I first saw Various Objects on a Table (1931) at the Tate Gallery in 1991. It made a profound impression and Giorgio Morandi has remained a great influence on me ever since. No work seems to me more apt for considering how we picture the invisible.
In the years just after World War I, Morandi, along with Giorgio de Chirico and Carlo Carrà, was one of the avant-garde Italian “metaphysical painters” exploring internal visions. But he quickly moved on, developing a personal pictorial language that centred on landscapes (predominantly those surrounding his summer house in Grizzana), and on still lifes of everyday objects such as pots, bottles and vases, made in his small apartment studio in Bologna. Though regarded as reclusive, he has had an impact on artists ranging from early modernists such as Ben Nicholson, to 1960s painters such as Wayne Thiebaud and David Hockney, and later sculptors, including Rachel Whiteread and Tony Cragg.
There is a reductive austerity in Morandi’s compositions: shape, interval and tonal modulation distill an image to its essence. Morandi was both a painter and printmaker, and is widely regarded as one of the finest etchers since Rembrandt, an artist Morandi held in great regard. And it is in his etchings that one can see most clearly Morandi’s desire to capture the invisible and give it pictorial form. While Cezanne’s still lifes question the edges of perception through shifting marks and quivering edges, Morandi’s question the very materiality of their objects. In the exquisite Various Objects on a Table, which measures just 175 by 194 mm, Morandi works to conjure the scene before him while simultaneously doubting its existence. The image hovers between material reality and dissolution.
Morandi simulates tone through freely drawn, crosshatched lines. These lines produce the delicate web through which we discern the image, while offering a continuous reminder that this is a flat image, a construct. Teasingly, he invites us to draw back, as if on a promise that the picture will come into focus, and also to lean in close, with the expectation of a secret that will be revealed. Neither position results in a fixed resolution. The image remains fluid, alternating between absence and presence; each patch of tone tempts us to configure it into a pot or a bottle, while nonetheless refusing to be pinned down.
Even the distinction between objects and the space around them is questioned, the intervals rendered as palpably as the objects themselves. The presumed hierarchy of subject over background is interrogated and found wanting. His view, I would suggest, is that the value of things is not fixed, but lies in their relationships to things outside themselves—the shadow is as concrete as the object that cast it. Importance is not intrinsic, it is a function of a role within the composition.
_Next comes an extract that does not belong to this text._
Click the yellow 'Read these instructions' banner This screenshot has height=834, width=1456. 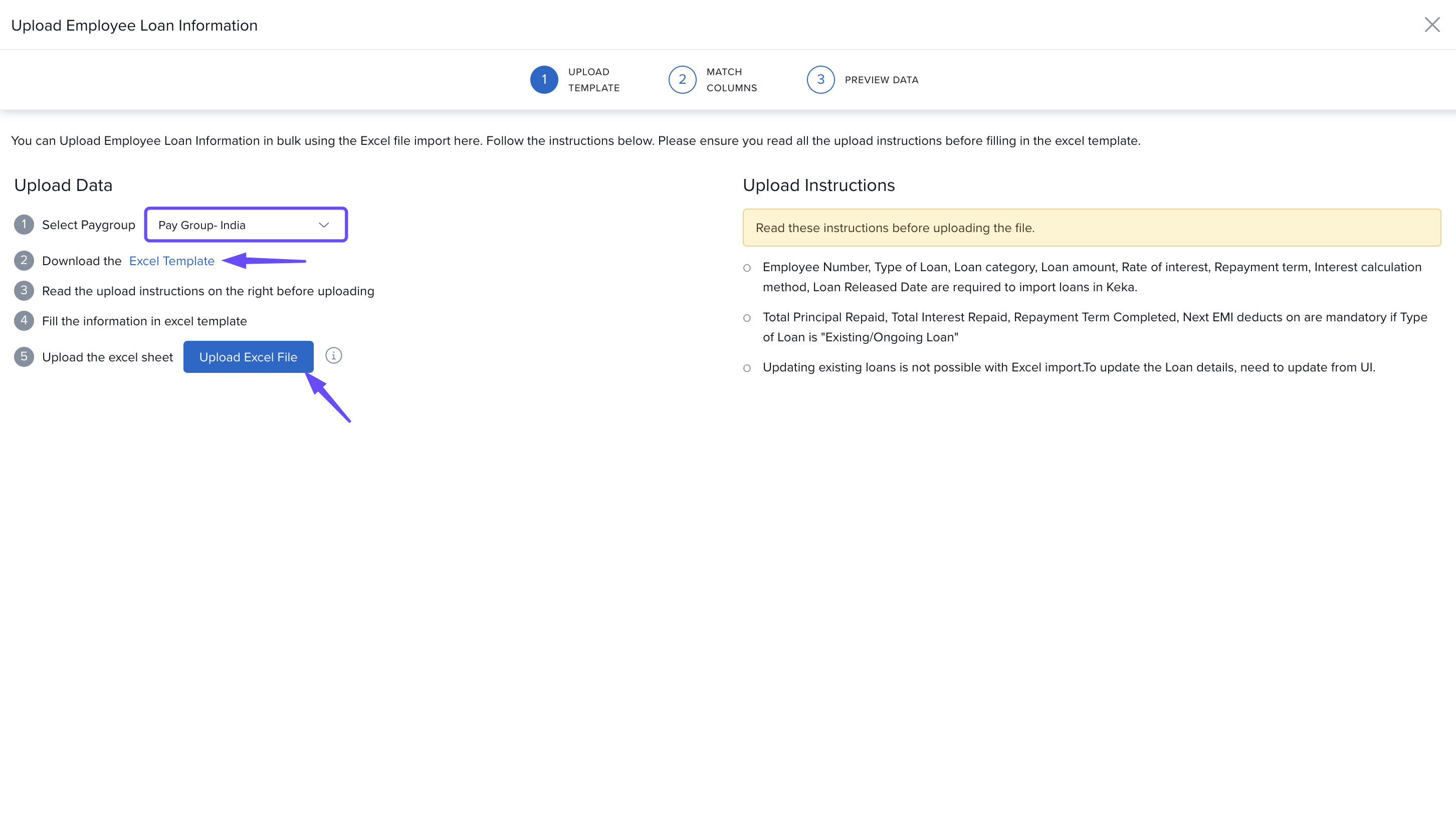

Morandi’s subjects are things one can find in any bric-a-brac store, and most were collected in Bolognese shops. They carry none of the allegorical freight of other still life traditions—of luxurious Dutch 17th-century groaning tables, or of memento mori with their lexicon of skulls and snuffed candles. Morandi’s still lifes have the banal, deadpan quality associated with photography. Indeed, many suggest family portraits—objects stiffly posed, inviting the viewer to search for likeness and difference amongst the assembled characters.
The viewer attempts to separate them, catching their individuality in fleeting movements before they dissolve into the whole an instant later. The image presents itself and remains invisible, always out of reach, much in the manner that a Giacometti sculpture always seems to maintain a discreet distance, no matter how close up the viewer gets.
In etching, Morandi was a master of acid—using test strips to ascertain its strength, much like photographers once tested exposure times. In a print as exquisitely delicate as Various Objects on a Table the timing of the acid bath is critical. Too little and it will lack definition, too long and the lines melt together, disrupting the screen through which the image emerges.
There is another aspect to these still lifes, a further nudge to the invisible. Morandi was born and spent his whole life in Bologna, a city characterized by two architectural features: the towers built by wealthy families to assert their social status, and the colonnades that allow one to crisscross the city, protected from both sun and rain. This vertical imprint of Bologna can be sensed within Morandi’s work, as if memories of the city have filtered into the work subliminally. “I believe that nothing can be more abstract, more unreal, than what we actually see. We know that all we can see of the objective world, as human beings, never really exists as we see and understand it.”1
Picturing the invisible has been a theme in my work for decades. My starting point is often a collection or a location: in the house at Kettle’s Yard in Cambridge, I invented evidence of daily life that I felt had been edited out; in Temporarily Accessioned, a project with the Freud Museums in Vienna and London, the great doctor’s absence is made manifest in a full-scale print from X-rays of the coat he wore on his migration from Austria to Britain. For the Sir John Soane Museum, with its remarkable collection of architectural models, I focused on the “invisible” part of Soane’s house—the below-stairs lives of the servants, whom I imagined building their own architectural ruins from sugar cubes. The resulting laser-cut woodcuts show the influence of Morandi, not only in the marriage of grandeur and banality, but in my use of pixelated dots to disrupt clear reading, suggesting that the image is in a state of flux, much as the ruins themselves are gradually collapsing.
- Giorgio Morandi, interview, Voice of America, 25 April 1957.